For the Whitesides, though, it was just a matter of keeping up with the multiple generations of clients that passed through the store - everyone from first responders and hotel workers to a U.S. congressman whom Gary declined to name. ("He has been in the news a little bit and coming under fire, and I don't want people to know he's living in this area," he said.)

Chong Whitesides, who immigrated to the United States from Korea as a teenager, had grown up working in her family's dry-cleaning stores and stuck around the business while Gary worked in telecommunications at a U.S. Army base in Maryland.

After they moved to Northern Virginia in the early 1990s, she decided to start her own business.

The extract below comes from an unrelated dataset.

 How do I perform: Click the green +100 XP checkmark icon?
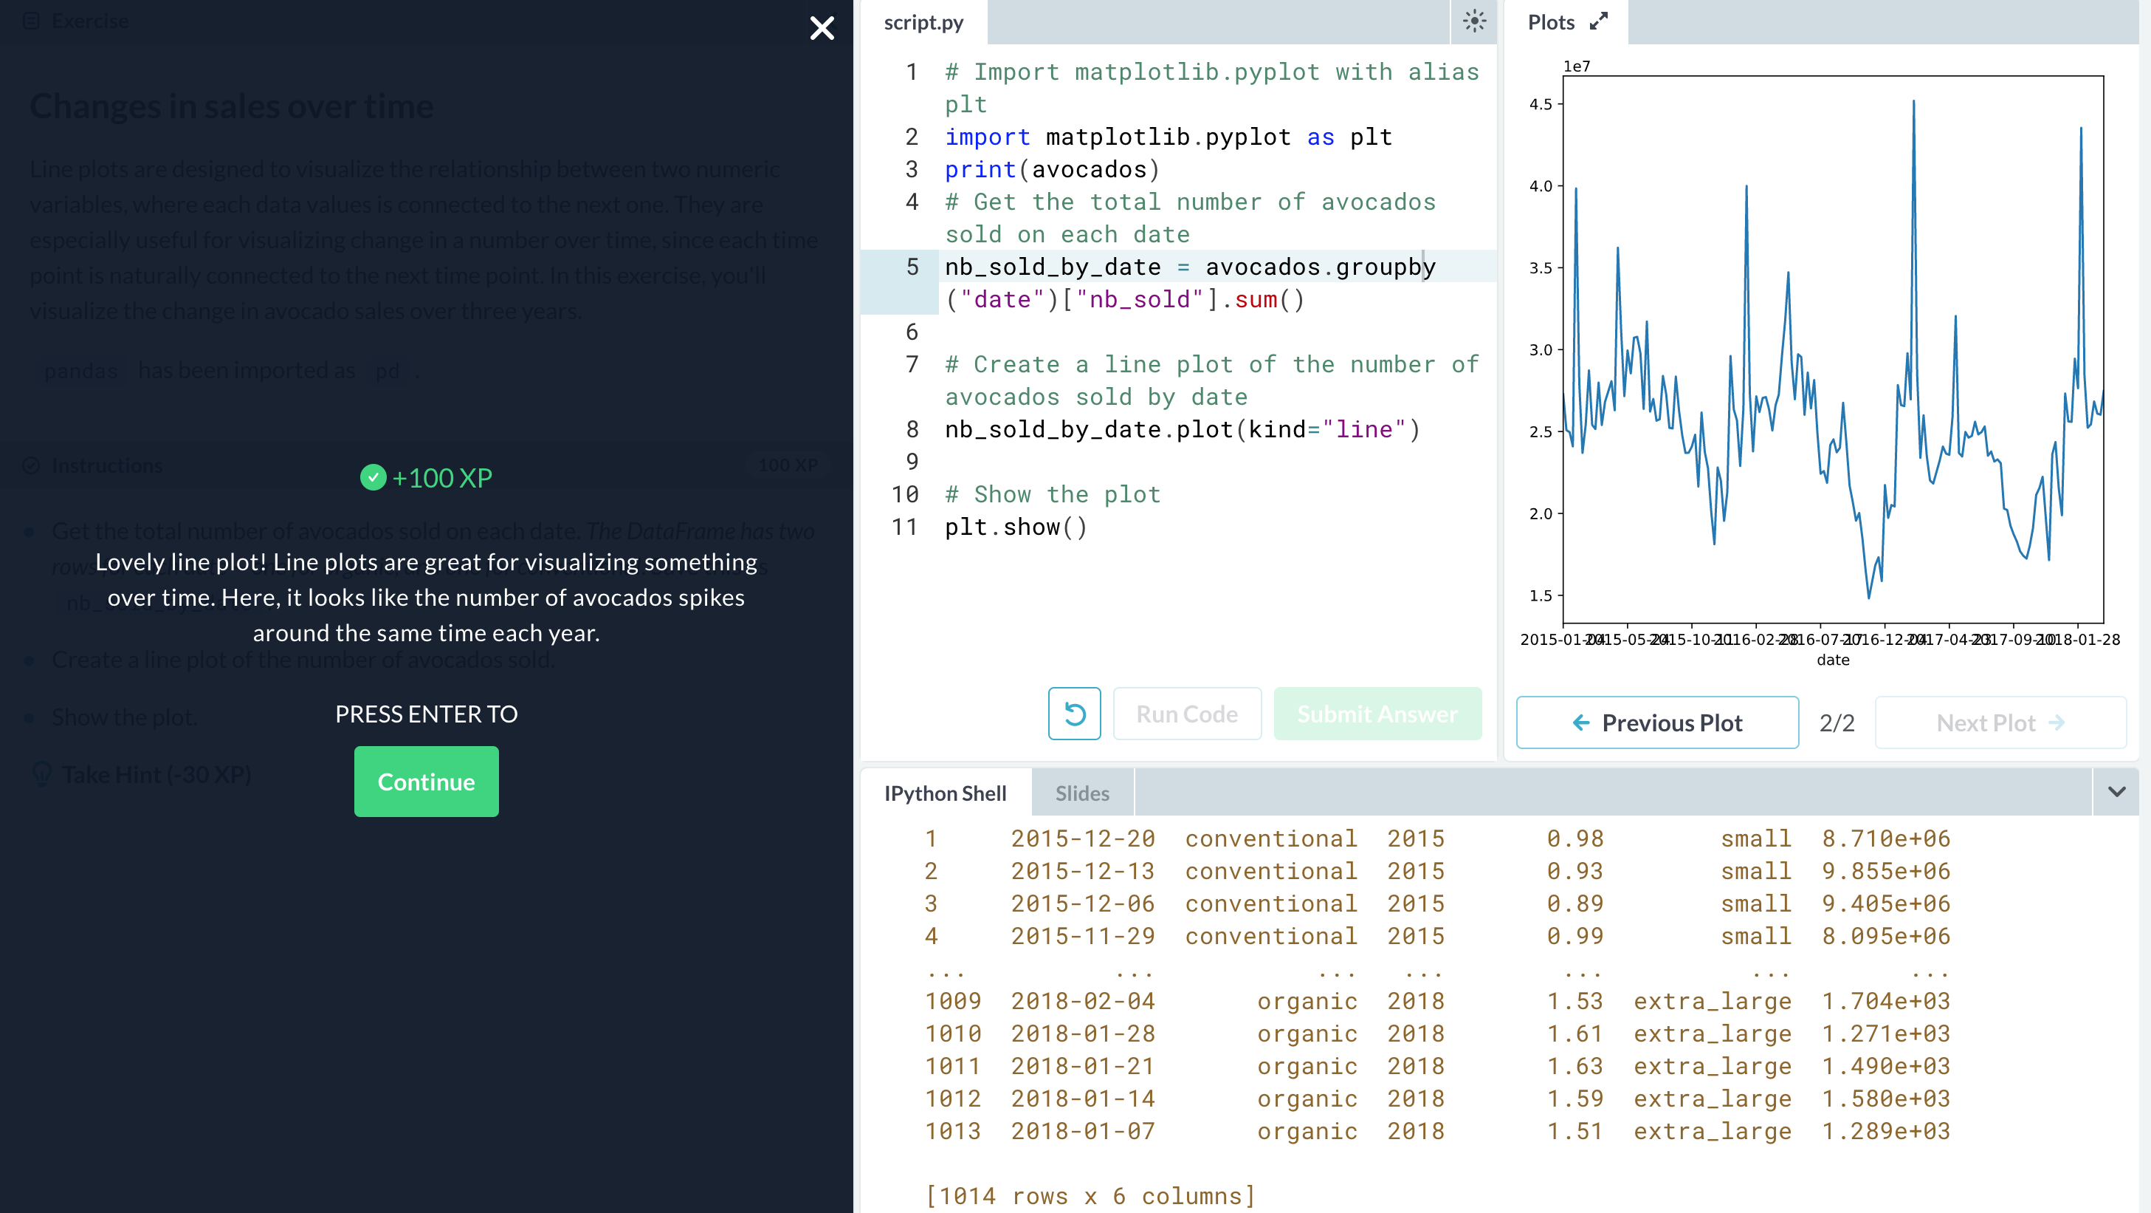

The couple purchased the Auburn Cleaners store on East Glebe, a neighborhood mainstay on a block full of longtime establishments.

It soon became a family affair: Their son Jeremy, now a computer programmer, worked his way there through college. When Gary was laid off from his IT job during the Great Recession, he joined her - a ploy for them to spend more time together.

But the workweeks were 70 hours. Save for Sundays and a smattering of holidays, one of them was nearly always at the store - tagging clothes, checking for stains, pre-cleaning, spotting and pressing, then sorting and packing.

There would be seasonal rhythms: Spring meant prom dresses and wedding gowns; fall was for coats and sweaters. But "other than the very general seasonal things," he said, "it's a crapshoot from one month to the next."

Trade groups warn that the worst is yet to come.

Peter Blake, the executive director of the Mid-Atlantic Association of Cleaners, which represents 350 storefronts in the District, Maryland, Virginia and West Virginia, said that the number of closed outlets - about 10 to 15% of the industry — could double by the end of this year.

He said his group has also encouraged its members to diversify their business, dipping into wash-and-fold and delivery services that might appeal to customers who have few shirts that need to be pressed as they started working from home.

But as the original coronavirus gave way to the delta variant, which gave way to omicron, the outlook for the Whitesides was grim.

They shut down their store for a few weeks and then opened back up - with slightly limited hours - to serve the steady trickle of first responders and other front-line workers who came in through the summer of 2020. But business that year never reached more than a quarter of what it had been before the pandemic.

"There were all these different edicts - who can stay open and who can close - that was all undetermined for a while," he said. "At one point it didn't really matter, because no one was coming out anyway."

Auburn Cleaners received two rounds of loans through the Paycheck Protection Program, which "were enough to keep us going for a while," Gary said. (Some other business have relied on a special tax credit that was phased out in a federal infrastructure package last year, though industry groups are pushing to have it extended through March.)

The Whitesideses went through their savings. They crunched the numbers. They had some customers hanging on - and still do, even as they've shifted some operations out of a storefront entirely.

But the rest of their clientele, he fears, will simply never return.